#41. The Docks of New York (1928)

Docks of New York is a moving but not-too-sentimental story about blue collar bar flies trying to find in each other an answer to their loneliness. It’s a good story that handles the complexities of marriage and its motives with remarkable nuance.

A scene that stood out to me more than any other is one in which a stoker, who’s on shore for just one night before being sent into sea again, steps into a bar in pursuit of a woman with whom he can spend a quick night and, in the process, ends up seeing his wife across the room, kissing and dancing with somebody else, and through the fray of the bar they catch each other’s eyes and, downtrodden, abandon their newfound partners, and gravitate toward one another, shuffling, like sad magnets. Each is bitter about finding the other this way. The wife is more composed about it. The husband is a wreck. The look and feel of this scene where they sit together in wordless hurt while the bar pulses around them reminded me of when an old girlfriend and I parted ways for our respective colleges, staying together for the long-distance thing, and after a couple years, when the bickering had become constant and our diverging paths harder to refute, we talked about maybe dating other people while staying together. Those conversations were grueling, but also, in a weird way, liberating. It was just talk, though, one of many efforts to save a relationship that was obviously not working, that was causing each of us more pain than pleasure, but to which we clung, I guess, because it was familiar.
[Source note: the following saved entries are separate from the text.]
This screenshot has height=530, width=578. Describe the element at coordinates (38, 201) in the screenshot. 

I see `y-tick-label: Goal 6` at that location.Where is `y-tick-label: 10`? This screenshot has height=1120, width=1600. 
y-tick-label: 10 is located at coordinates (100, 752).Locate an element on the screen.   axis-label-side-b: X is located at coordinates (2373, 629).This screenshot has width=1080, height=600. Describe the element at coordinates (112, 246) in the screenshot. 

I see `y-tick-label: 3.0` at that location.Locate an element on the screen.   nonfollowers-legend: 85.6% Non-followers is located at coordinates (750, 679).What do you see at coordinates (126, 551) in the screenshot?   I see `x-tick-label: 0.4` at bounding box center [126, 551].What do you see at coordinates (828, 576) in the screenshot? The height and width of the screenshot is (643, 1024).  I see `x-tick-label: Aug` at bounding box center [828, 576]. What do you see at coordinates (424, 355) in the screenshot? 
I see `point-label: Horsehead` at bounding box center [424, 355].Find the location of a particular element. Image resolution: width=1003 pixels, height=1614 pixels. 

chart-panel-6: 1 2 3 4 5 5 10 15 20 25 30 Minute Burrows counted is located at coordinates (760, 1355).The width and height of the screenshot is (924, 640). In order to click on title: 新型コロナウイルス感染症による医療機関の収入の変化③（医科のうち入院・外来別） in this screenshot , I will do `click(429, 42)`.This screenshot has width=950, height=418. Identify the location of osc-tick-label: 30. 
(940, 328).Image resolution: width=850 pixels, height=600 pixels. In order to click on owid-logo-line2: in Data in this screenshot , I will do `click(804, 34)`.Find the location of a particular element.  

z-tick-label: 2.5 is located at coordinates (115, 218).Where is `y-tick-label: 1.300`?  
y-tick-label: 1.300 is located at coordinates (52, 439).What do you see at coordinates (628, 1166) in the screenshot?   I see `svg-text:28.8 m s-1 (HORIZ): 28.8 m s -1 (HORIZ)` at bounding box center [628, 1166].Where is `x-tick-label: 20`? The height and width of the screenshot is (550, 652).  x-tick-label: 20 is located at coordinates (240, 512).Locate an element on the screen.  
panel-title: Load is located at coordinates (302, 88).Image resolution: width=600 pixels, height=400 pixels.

docks of new york intertitle

Docks of New York seems to be questioning the durability of romantic bonds and also, I think, the influence that they have on a person’s sense of self. There’s a scene where our female lead, Mac (Betty Compson), is told by another woman (that woman who was just caught cheating by her own philandering husband) that marriage doesn’t necessarily make a person decent. She suggests, in fact, that marriage has the capacity to compromise a person’s decency.

There’s an impulsive wedding held in the bar because our male lead, played by George Bancroft, wants to have sex with Mae, who won’t sleep with him outside of a marital bed. The movie ends on a complicated note. One of our protagonists is going to jail for a while but we’re made to believe that things’ll be sunny when the character gets out. Not sure if it’s believable, or if it’s trying to be, and I don’t think I’ll ever voluntarily watch this movie again, interesting and well-made though it was, because finally I think it’s a bit more interested in its ideas than its characters. Not a sin, exactly, but definitely a shortcoming.